Полипов, испытывая перед этим человеком леденящий страх и чувствуя одновременно брезгливость к нему, отвернулся и опять стал смотреть в угол.
Покончив с цыпленком, Лахновский вытер салфеткой пожухлые свои губы, беззвучно пожевав ими, произнес:
— Н-ну-с? А я так, знаете, рад, Петр Петрович… Вот… смотрю на вас и вспоминаю прошлое. Сибирь, Сибирь! Великолепный край. Все думаю: как же там жизнь-то идет, а? И как вы там?
— Жена… о которой, как я понял, вы храните приятные воспоминания, до войны переписывалась с вами. И в письмах все, конечно, обо мне… И о жизни в Сибири…
— Да, конечно, конечно, — дважды кивнул Лахновский.
— Где я нахожусь? И что вам теперь-то от меня надо? — прямо спросил Полипов.

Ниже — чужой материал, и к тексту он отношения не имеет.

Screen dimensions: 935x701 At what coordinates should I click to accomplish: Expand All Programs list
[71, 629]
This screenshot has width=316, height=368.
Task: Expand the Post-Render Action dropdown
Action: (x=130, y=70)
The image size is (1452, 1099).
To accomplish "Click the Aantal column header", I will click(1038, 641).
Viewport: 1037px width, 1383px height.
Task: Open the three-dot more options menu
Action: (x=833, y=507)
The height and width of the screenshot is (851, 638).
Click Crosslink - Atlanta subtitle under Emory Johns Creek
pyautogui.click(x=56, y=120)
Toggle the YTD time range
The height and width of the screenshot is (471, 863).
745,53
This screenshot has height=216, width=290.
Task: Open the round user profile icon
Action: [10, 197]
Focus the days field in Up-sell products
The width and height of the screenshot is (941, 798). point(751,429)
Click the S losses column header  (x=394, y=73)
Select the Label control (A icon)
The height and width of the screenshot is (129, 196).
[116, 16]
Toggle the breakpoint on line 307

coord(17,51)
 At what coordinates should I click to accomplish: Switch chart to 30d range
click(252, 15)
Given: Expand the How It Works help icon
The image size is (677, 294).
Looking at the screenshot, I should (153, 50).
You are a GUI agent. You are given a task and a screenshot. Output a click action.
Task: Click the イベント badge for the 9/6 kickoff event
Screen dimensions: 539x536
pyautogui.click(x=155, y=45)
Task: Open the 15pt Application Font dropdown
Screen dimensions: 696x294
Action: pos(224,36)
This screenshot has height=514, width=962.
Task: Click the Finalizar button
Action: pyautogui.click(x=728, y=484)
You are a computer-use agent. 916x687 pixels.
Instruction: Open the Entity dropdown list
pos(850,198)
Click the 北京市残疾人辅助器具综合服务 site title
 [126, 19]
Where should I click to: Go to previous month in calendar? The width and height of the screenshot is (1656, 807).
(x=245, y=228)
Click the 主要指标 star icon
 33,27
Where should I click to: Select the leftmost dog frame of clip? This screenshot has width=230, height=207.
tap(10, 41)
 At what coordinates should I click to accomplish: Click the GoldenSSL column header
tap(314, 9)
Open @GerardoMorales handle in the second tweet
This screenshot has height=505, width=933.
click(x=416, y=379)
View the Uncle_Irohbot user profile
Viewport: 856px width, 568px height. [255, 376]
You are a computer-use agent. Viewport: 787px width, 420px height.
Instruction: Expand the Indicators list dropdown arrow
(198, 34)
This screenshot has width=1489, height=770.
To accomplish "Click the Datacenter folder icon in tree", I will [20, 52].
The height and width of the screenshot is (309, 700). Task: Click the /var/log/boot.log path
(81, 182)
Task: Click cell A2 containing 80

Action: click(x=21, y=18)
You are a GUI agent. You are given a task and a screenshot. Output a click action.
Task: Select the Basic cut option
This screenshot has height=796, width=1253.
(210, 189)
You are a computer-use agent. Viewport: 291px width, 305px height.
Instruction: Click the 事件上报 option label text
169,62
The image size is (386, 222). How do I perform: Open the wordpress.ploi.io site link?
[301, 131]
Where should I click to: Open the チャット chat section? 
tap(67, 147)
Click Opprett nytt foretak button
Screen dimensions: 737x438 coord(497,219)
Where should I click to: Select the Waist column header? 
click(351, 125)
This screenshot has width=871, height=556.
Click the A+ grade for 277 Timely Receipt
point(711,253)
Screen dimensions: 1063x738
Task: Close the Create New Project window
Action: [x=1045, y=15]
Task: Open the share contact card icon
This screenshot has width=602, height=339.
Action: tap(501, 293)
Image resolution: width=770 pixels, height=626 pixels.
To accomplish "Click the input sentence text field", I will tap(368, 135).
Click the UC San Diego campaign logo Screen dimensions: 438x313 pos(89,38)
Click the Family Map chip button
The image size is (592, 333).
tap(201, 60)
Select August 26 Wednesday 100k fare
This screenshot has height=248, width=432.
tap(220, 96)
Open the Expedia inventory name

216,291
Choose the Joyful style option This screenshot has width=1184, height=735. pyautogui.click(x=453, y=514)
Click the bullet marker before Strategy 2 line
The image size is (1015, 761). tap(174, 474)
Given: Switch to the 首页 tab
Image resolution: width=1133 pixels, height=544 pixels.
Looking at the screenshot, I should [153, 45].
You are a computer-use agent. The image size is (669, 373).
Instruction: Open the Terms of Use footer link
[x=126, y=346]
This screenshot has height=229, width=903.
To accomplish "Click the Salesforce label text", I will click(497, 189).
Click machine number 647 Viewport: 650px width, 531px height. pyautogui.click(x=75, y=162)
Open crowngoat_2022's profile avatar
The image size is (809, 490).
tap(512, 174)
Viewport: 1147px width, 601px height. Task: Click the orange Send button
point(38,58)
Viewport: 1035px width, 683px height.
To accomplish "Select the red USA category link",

— В деревне Шестоково. Здесь расположена одна из немецких разведывательных групп системы «Виддера». Слышали что-нибудь про «Виддер»?
Глаза Полипова сделались круглыми, левый уголок рта дернулся. Заметив это, Лахновский усмехнулся:
— Как понимаете, я сообщил вам тайну государственной важности. Но вы же свой человек…
Уголок рта у Полипова еще раз дернулся, и он, чтобы скрыть это, чуть отвернулся. Но теперь почувствовал, как горят его уши, особенно почему-то правое, обращенное к этому проклятому Лахновскому. «Свой человек… Свой человек…» — долбило где-то в глубине сознания, вызывая раздражение и протест. Ему хотелось закричать: «Какой я вам свой?! Какой я вам свой?!» — но одновременно Полипов понимал, что не закричит, потому что это бесполезно, потому что этот Лахновский обольет его опять своей дружеской и дьявольской улыбкой и спросит, как когда-то давным-давно:
Он, Петр Петрович Полипов, никогда не любил вспоминать о своем прошлом, старался не думать о нем. Но сейчас из темных глубин памяти сама собой всплыла та следственная камера при Томской городской жандармерии, хозяином которой был вот этот человек, открывший сейчас металлическую табакерку и закладывающий в черные ноздри табак. Тогда он был молод, вылощен, форменный его китель горел пуговицами. И он не нюхал тогда табак, а курил. Вон той, правой рукой он обхватил тогда его голову, а левой начал тыкать в глаз горящей папиросой, требуя ответить на один-единственный вопрос:
«— Что я… должен… для этого сделать?
— Сказать, зачем вы приехали в Томск.
— Сколько… сколько лет дадите ему… Савельеву?
— Смотря по тому, с какой целью он приехал в Томск…»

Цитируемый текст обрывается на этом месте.